León XIV destaca la Navidad como liberación del hombre

En la Vigilia de Navidad, celebrada el 24 de diciembre de 2025 en la basílica de San Pedro, el Papa León XIV pronunció una emotiva homilía centrada en el significado de la Navidad y su relevancia en el contexto actual. Al dirigirse a los fieles de todo el mundo, el Pontífice subrayó que esta festividad no es solo un recuerdo de un acontecimiento del pasado, sino una invitación a permitir que Cristo renazca en el corazón de cada persona.
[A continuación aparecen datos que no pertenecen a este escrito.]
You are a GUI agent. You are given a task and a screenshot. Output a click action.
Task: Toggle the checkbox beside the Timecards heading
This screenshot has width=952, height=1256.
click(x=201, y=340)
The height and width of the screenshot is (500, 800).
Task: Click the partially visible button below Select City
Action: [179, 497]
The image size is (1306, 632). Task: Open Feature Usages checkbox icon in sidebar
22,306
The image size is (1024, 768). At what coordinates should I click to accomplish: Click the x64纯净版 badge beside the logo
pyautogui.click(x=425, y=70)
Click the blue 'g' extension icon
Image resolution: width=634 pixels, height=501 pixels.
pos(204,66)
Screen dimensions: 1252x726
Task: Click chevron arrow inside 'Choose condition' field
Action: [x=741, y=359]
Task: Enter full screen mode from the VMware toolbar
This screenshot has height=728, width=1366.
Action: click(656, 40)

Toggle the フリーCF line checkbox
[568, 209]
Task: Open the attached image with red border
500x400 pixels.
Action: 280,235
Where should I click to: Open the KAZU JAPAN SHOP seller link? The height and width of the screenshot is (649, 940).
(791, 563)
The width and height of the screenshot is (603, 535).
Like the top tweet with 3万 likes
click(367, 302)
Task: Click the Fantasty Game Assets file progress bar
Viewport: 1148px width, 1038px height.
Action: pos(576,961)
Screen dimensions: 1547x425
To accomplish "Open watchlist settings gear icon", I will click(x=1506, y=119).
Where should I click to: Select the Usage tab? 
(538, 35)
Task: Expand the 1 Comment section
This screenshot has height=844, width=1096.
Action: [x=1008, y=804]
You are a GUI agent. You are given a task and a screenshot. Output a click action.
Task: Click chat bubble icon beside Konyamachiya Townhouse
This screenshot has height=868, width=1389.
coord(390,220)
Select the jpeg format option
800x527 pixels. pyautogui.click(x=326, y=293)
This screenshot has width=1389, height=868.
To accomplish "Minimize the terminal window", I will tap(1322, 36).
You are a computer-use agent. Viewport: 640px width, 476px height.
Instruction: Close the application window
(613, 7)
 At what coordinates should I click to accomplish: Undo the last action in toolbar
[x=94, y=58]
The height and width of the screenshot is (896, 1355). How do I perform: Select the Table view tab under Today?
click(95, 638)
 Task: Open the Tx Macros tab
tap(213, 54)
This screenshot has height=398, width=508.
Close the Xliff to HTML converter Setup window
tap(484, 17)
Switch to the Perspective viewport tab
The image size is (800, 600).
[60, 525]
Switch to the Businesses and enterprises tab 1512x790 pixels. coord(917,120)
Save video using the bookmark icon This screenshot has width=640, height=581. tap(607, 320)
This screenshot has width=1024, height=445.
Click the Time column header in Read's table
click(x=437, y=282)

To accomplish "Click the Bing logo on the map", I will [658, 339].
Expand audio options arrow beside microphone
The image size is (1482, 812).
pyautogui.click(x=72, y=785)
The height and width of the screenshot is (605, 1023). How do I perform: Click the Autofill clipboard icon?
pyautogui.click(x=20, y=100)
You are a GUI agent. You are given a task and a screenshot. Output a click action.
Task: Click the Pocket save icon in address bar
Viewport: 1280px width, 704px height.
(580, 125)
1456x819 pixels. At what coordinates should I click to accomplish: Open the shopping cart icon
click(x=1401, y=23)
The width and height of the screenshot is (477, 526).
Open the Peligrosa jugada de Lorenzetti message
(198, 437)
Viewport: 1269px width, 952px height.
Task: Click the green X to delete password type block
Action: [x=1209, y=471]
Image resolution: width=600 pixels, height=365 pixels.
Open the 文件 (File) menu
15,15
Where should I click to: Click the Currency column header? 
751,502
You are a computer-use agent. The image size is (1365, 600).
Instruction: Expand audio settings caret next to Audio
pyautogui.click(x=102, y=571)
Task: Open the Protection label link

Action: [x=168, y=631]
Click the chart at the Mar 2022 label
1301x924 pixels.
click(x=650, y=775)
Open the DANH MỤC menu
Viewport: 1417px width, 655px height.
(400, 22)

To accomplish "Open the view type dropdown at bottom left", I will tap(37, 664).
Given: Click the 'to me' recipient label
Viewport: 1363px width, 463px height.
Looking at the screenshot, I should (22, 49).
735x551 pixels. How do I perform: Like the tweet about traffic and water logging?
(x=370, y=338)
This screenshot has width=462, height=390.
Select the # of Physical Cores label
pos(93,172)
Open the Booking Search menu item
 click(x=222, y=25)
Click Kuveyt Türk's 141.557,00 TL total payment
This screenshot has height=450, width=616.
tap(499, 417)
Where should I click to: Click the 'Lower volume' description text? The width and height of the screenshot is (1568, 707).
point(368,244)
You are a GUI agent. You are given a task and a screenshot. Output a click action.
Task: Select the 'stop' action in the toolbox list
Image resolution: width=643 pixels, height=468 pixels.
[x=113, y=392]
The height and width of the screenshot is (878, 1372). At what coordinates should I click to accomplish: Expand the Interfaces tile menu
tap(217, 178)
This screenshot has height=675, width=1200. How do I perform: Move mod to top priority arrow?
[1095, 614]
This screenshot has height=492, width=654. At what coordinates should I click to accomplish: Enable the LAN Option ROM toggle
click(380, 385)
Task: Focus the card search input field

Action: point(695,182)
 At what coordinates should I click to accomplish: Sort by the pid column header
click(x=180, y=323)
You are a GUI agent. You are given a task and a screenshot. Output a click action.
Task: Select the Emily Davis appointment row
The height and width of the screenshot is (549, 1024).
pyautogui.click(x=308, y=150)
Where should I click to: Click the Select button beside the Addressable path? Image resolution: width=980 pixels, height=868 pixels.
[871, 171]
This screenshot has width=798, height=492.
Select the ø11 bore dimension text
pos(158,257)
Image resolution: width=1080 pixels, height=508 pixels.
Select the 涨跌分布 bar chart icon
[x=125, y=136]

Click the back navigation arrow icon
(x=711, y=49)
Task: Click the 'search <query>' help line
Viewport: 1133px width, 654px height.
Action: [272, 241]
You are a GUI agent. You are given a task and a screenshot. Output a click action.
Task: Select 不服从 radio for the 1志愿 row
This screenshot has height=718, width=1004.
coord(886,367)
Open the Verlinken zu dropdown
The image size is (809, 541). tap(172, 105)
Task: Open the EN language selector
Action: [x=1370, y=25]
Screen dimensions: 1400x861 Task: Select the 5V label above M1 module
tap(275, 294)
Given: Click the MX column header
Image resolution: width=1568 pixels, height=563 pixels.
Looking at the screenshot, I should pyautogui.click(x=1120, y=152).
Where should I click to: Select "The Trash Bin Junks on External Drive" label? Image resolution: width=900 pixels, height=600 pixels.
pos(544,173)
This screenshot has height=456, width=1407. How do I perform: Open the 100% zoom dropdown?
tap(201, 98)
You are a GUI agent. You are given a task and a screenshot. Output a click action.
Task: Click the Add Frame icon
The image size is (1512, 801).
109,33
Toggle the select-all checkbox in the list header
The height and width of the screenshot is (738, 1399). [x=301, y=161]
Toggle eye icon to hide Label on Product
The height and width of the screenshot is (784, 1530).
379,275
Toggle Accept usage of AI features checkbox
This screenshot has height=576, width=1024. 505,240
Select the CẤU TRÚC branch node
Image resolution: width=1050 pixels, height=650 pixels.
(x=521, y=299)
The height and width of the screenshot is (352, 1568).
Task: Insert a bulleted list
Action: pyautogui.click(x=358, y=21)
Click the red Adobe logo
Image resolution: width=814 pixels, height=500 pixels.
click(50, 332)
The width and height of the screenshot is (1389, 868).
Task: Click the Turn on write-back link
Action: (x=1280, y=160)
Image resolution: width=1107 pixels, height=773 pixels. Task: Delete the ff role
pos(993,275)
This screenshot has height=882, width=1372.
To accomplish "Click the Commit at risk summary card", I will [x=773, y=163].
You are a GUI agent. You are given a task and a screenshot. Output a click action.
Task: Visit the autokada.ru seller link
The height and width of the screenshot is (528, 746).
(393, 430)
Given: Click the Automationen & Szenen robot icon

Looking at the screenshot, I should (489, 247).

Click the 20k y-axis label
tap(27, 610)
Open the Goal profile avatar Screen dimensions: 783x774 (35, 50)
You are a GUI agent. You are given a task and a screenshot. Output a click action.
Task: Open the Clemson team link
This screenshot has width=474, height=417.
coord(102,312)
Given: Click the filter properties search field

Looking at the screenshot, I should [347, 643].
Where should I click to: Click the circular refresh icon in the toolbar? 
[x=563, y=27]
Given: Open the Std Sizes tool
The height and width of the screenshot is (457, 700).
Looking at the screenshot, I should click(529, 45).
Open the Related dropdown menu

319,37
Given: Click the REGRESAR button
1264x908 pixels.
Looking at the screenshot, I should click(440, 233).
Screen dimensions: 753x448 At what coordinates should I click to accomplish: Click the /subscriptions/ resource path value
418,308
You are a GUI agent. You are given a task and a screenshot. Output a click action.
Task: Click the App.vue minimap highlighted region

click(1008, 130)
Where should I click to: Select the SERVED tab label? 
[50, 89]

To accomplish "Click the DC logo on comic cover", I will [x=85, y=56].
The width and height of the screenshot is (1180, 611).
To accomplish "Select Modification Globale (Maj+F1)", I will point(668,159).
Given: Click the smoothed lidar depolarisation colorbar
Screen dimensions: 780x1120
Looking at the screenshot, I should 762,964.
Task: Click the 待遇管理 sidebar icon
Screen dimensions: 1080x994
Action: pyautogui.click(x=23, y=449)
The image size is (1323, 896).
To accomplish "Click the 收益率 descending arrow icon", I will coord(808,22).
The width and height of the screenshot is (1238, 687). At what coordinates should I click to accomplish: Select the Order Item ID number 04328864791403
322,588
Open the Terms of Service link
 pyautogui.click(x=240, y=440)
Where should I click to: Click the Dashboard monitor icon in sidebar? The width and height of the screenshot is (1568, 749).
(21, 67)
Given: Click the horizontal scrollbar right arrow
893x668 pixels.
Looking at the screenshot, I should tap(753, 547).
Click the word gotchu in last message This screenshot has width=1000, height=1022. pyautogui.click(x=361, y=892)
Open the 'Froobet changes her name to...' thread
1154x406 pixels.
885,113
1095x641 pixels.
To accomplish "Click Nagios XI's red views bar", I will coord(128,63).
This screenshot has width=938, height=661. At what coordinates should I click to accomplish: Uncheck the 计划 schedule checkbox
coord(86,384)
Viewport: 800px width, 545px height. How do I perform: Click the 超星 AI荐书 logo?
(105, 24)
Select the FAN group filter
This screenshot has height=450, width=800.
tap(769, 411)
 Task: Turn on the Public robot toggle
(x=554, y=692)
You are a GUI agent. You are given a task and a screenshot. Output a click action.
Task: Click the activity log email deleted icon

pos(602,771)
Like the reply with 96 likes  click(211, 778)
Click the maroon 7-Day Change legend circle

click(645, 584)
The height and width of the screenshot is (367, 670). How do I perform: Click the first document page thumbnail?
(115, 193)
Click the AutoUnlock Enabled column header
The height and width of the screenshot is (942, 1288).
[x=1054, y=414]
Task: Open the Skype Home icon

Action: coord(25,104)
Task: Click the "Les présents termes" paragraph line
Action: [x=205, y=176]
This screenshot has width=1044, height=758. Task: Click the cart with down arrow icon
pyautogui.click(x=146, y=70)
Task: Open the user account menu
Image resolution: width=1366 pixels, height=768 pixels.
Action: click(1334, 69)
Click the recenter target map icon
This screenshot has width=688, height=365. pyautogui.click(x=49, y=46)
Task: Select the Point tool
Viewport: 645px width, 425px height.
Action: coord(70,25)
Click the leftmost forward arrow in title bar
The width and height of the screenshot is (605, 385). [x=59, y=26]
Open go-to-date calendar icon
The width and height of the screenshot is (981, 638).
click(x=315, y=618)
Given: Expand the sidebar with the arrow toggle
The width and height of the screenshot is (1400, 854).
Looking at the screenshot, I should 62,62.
Recuperando el horario nocturno que había sido modificado durante la pandemia, León XIV instó a los asistentes a mirar hacia el humilde establo, recordando que el Salvador no está en las alturas, sino al alcance de la humanidad. Este mensaje marcó un cambio notable respecto a las celebraciones navideñas de sus predecesores, manteniendo, sin embargo, la esencia de la esperanza y la paz que trae el nacimiento de Jesús.

Un mensaje de amor y dignidad

Durante su homilía, el Papa citó a Benedicto XVI para enfatizar que si no hay espacio para el hombre, no hay espacio para Dios. «En la tierra no hay espacio para Dios si no hay espacio para el hombre: no acoger a uno significa rechazar al otro», afirmó. Esta declaración resonó fuertemente en un momento en que la economía global parece tratar a las personas como mercancías, en contraste con el mensaje divino que afirma la «dignidad infinita de cada persona».

León XIV abordó la «economía distorsionada» que prevalece en el mundo actual, donde el ser humano busca dominar y jugar a ser Dios. En este sentido, el Santo Padre propuso una reflexión profunda: «Dios quiere convertirse en hombre para liberarnos de toda esclavitud». Este planteamiento invita a los fieles a entender la Navidad no como un mero concepto teórico, sino como una «historia de amor que nos involucra a todos».

Una Navidad de paz y esperanza

En su discurso, el Papa León XIV también hizo un llamado a la paz, deseando que esta Navidad fuera un momento de 24 horas de tranquilidad en todo el mundo. «Ojalá nos escuchen», instó, recordando que la alegría navideña surge del conocimiento de que Dios se ha hecho uno de nosotros para liberarnos de cualquier forma de esclavitud. Así, los fieles fueron alentados a convertirse en mensajeros de este regalo divino.

El Papa concluyó su homilía destacando que, a pesar de la violencia y la opresión que asolan el mundo, la respuesta de Dios es una «suave luz que ilumina con la salvación a todos los hijos de este mundo». Esta Navidad, León XIV nos recuerda que para encontrar al Salvador, no debemos mirar hacia arriba, sino «contemplar hacia abajo», donde la omnipotencia divina se manifiesta en la «impotencia de un recién nacido».